— START INPUT ROWS —

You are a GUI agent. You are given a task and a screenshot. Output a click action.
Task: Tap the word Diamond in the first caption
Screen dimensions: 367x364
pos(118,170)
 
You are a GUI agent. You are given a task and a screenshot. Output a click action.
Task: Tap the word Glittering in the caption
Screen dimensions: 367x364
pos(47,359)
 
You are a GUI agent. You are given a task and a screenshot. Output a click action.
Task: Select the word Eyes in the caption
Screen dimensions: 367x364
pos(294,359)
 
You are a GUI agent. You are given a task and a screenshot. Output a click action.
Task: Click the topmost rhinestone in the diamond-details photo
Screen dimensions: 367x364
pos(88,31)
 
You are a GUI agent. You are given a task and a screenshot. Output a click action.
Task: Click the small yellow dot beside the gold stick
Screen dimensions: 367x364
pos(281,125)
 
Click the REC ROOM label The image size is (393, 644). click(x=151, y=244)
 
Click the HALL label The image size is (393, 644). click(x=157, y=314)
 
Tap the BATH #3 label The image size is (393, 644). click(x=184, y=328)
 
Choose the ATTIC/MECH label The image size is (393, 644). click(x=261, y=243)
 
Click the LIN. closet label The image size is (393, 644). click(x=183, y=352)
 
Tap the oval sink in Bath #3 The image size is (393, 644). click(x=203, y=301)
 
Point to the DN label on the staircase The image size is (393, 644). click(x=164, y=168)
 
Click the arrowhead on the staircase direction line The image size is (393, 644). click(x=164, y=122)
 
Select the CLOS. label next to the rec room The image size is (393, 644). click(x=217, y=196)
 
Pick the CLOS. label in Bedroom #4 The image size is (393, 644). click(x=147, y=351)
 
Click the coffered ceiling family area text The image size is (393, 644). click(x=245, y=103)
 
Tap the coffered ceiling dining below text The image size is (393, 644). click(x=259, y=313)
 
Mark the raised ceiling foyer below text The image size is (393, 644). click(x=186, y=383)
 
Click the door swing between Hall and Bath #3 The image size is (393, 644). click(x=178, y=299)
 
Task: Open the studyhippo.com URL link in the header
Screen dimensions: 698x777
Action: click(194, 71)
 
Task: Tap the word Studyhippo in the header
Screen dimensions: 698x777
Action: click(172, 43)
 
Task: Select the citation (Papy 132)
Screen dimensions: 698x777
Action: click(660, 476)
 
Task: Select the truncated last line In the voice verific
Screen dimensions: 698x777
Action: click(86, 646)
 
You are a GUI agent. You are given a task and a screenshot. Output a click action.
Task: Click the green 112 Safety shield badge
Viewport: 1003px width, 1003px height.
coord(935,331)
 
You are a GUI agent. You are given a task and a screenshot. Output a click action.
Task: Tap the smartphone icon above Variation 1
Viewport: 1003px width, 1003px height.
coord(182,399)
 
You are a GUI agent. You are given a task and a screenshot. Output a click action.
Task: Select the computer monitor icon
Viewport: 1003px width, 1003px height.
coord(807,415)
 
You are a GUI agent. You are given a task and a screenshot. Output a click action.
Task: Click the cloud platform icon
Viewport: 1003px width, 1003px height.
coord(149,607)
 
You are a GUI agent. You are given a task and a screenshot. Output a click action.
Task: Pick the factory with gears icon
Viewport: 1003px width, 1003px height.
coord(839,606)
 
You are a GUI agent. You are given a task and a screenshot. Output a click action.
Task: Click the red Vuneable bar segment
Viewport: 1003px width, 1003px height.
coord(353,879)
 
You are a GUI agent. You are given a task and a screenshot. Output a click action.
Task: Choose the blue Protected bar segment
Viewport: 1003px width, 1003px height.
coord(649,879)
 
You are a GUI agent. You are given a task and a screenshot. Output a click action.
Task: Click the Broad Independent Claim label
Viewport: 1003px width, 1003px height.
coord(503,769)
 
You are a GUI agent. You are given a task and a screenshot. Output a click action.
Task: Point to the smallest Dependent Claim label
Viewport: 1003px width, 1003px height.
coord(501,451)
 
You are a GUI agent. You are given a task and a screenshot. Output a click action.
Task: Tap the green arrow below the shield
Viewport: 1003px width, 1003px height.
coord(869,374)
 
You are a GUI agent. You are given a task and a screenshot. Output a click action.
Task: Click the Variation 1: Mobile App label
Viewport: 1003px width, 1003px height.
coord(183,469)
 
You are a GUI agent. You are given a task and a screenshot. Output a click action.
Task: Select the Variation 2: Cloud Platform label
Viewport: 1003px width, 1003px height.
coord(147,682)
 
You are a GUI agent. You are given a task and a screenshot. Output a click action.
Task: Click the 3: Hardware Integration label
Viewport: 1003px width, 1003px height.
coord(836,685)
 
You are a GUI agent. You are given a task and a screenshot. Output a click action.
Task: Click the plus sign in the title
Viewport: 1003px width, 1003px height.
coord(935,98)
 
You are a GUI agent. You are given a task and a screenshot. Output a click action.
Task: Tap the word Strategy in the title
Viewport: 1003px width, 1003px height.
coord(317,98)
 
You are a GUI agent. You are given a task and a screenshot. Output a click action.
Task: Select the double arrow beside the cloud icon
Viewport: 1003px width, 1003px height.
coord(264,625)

— END INPUT ROWS —

## WHAT YOU WILL DO
Return verbatim every line from the start of the records above down through the line containing "pos(47,359)", with both ends included.

## SOLUTION
You are a GUI agent. You are given a task and a screenshot. Output a click action.
Task: Tap the word Diamond in the first caption
Screen dimensions: 367x364
pos(118,170)
 
You are a GUI agent. You are given a task and a screenshot. Output a click action.
Task: Tap the word Glittering in the caption
Screen dimensions: 367x364
pos(47,359)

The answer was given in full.